Right now as I write I just don’t’ know how I or any other parent who has lost a child goes on. I guess it is the people around me that make it happen. I know I couldn’t do this on my own. I thank you all for your love and support.
I went training with my friend from work today. She reminded me of something I wrote about Kathryn never wanting to kill spiders but to save the little guys, just like my Dad. It made me laugh because I thought about Richard trying to get that spider outside not too long ago. It moved towards him and he jumped and let out a little scream. It really made me laugh.
I may go hiking with Richard and his girlfriend Bee this weekend. I really look forward to spending time with him. My friend who I did my training with tonight said I know what is important in life. Yes, I have learned this lesson.
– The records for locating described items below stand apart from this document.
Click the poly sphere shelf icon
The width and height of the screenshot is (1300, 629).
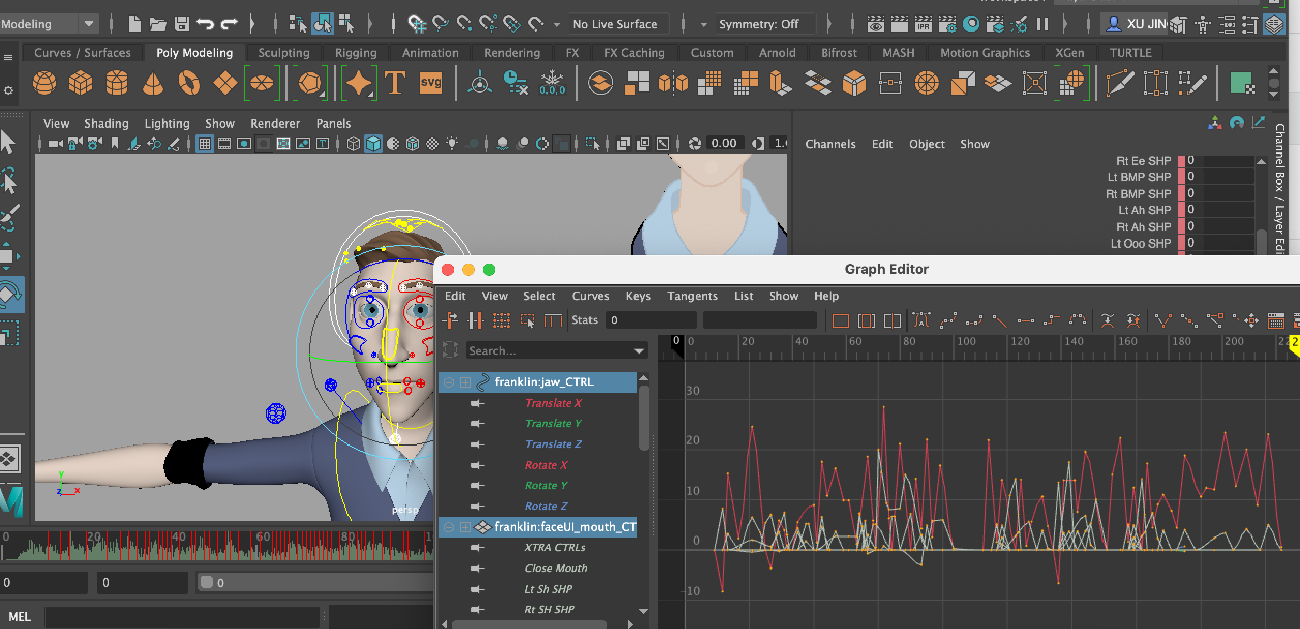click(x=44, y=83)
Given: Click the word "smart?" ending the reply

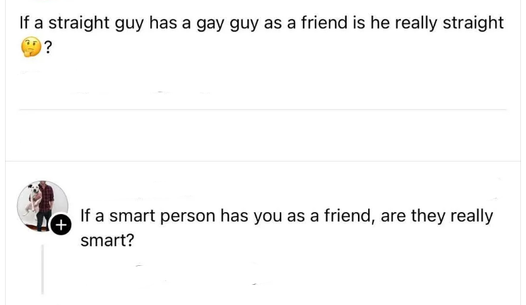Looking at the screenshot, I should point(107,241).

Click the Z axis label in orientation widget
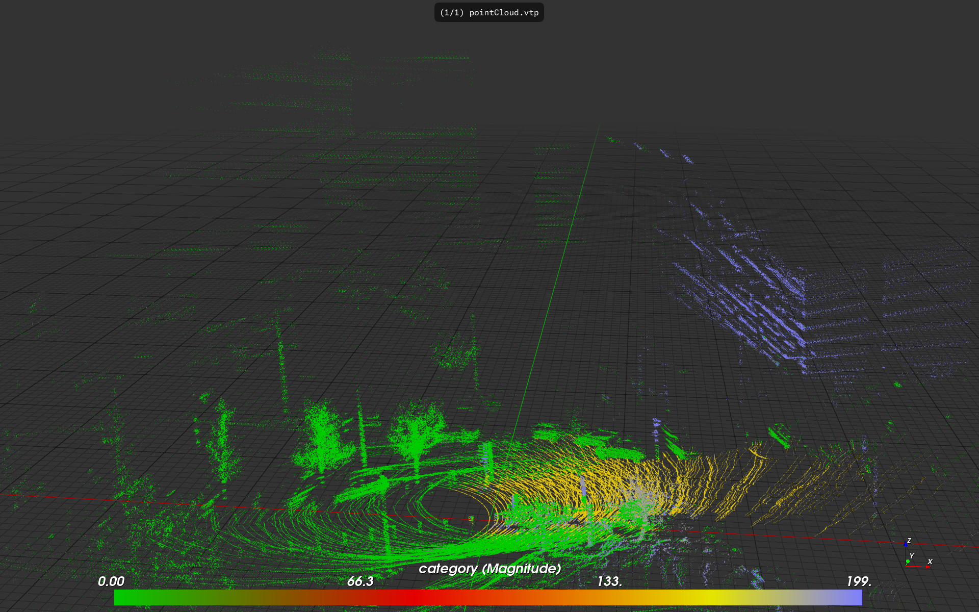pyautogui.click(x=909, y=541)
Bee’s mom has a gentleman friend who spent all of his life making money but he lost out on having a family. Money comes and money goes. Time with loved ones is more precious than anything. It’s the simple things in life that make us truly happy. I don’t need a lot of money to find those simple pleasures. I don’t need a lot of money to hang out with my son and his girlfriend and play a game of cards. Time is all we need. Time is the most valuable thing we have. Cherish every moment with your family. And if you have older kids that want to come home, Welcome them with open arms. I think it is great when an adult child feels loved enough to come home when needed.